1980’li yıllardan sonra Özal’la birlikte neoliberalizmin etkisinde kalan Türkiye, kentleşmeye doğru giderken aslında bir taraftan da üretim toplumu olmaktan hızla uzaklaşmış, tüketim toplumu haline gelmiştir. Ve bu durum günümüze kadar süregelmiştir. Neoliberal ekonomik anlayışın iki prensibi, “kuralsızlaştırma” ve “özelleştirmedir”. Ve daha önemlisi sistemin kendisini devam ettirebilmesi için insanları kendisine bağımlı kılmasıdır. Bugünkü Türkiye koşullarında, kredi kartı, banka kredisi kullanmadan yaşamını idame ettiren kaç kişi var? Ya da kaç çiftçi, esnaf, sanayici bu ekonomik gidişattan memnun?

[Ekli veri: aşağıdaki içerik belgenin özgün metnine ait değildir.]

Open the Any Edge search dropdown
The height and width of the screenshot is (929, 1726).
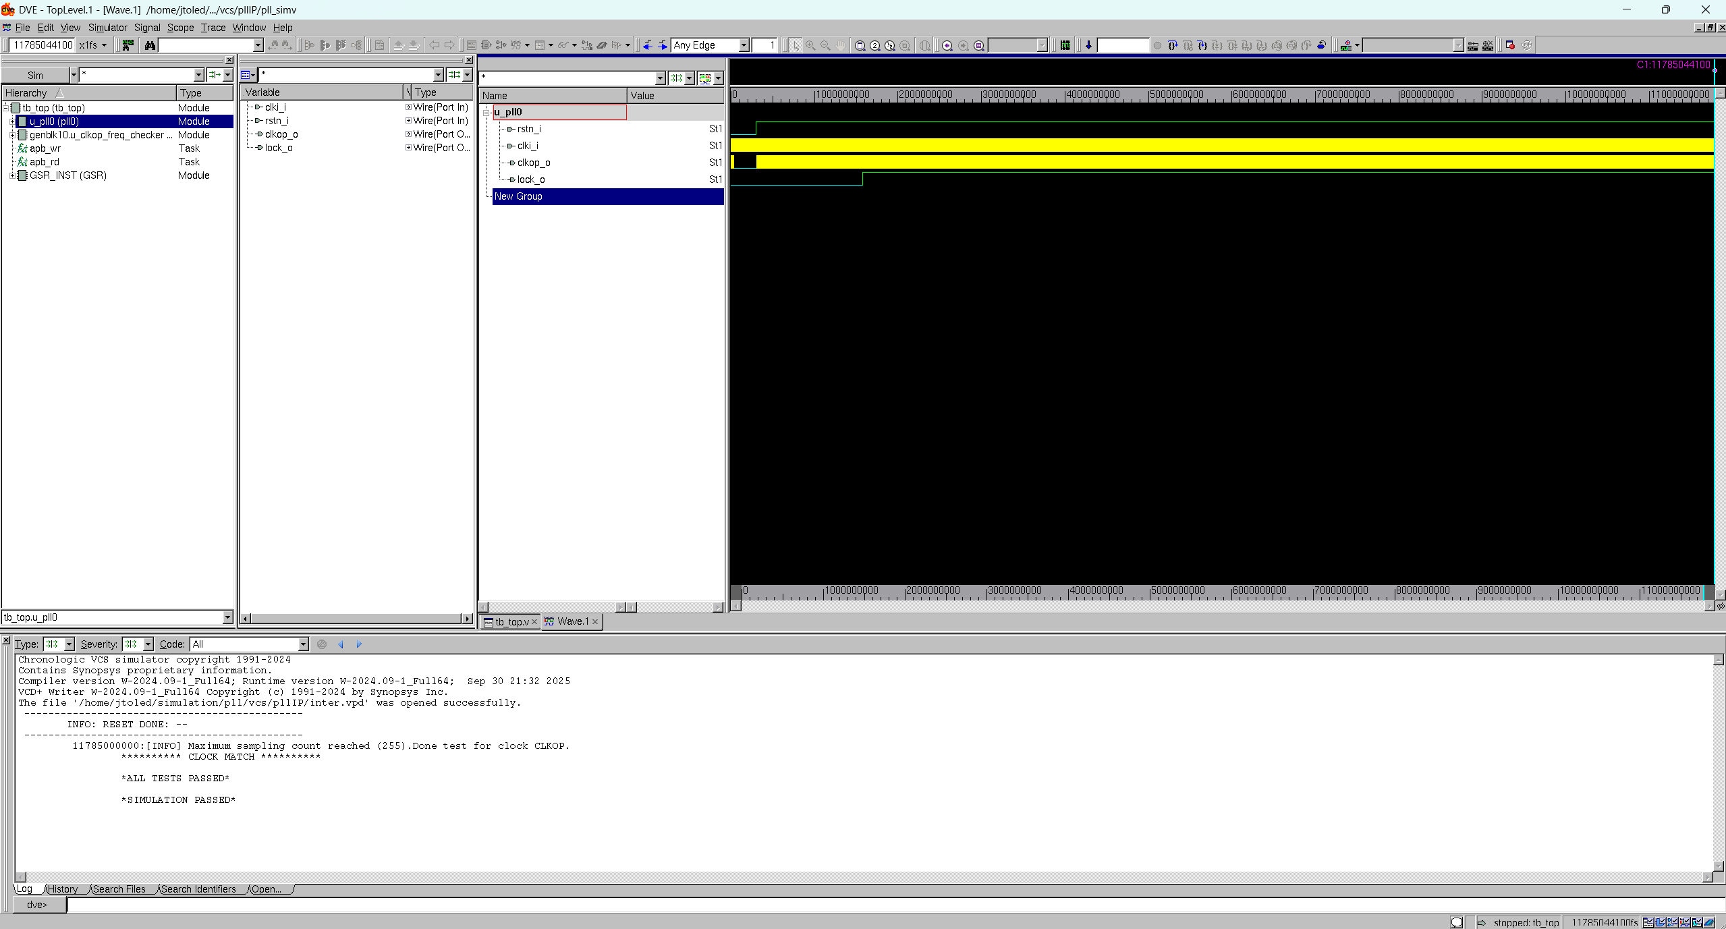tap(744, 45)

Kısacası Türkiye’de son yıllarda gelişigüzel özelleştirme ve yanlış ekonomik politikalar nedeniyle kaynaklar tükenme noktasına gelmiş, işsizlik ve yoksulluk giderek artmıştır.

***

Neoliberal ekonomiye ve dolayısıyla tüketime dayalı olan Yunanistan ekonomisi ile halk yaşadığı ekonomik krizin ardından sol söylemlerle, üretime dayalı pozitif bir politika geliştiren Aleksis Çipras liderliğindeki radikal sol parti Syriza’yı iktidara taşımıştı.
CHP, Syriza’da olduğu gibi özellikle 2015 seçim bildirgesinde yer alan, ekonomik gidişattan memnun olmayan, neoliberal politikalardan bıkmış usanmış seçmene yaptığı “üretime” ve “bilgi toplumuna” dönük vaatleri halkta karşılık bulmuşa benziyor. Konuştuğum CHP’li vekil adayları, uzun bir zamandan sonra vatandaşa rahatlıkla projelerini anlatabildiklerini ve olumlu tepkiler aldıklarını belirtiyorlar. Tabii bu ne kadar oya döner, onu 7 Haziran akşamı görmüş olacağız.
Sonuç olarak, seçime sayılı günler kala eğer CHP, başkanlık sistemi odaklı ve diğer polemiklere girmeden seçim bildirgesinde vaat ettiği ekonomik ve sosyal politikalarını kampanya süreci boyunca halka iyi anlatarak tamamlayabilirse yüzde 30 bandının üzerinde bir oy alması hiç de sürpriz olmayacaktır.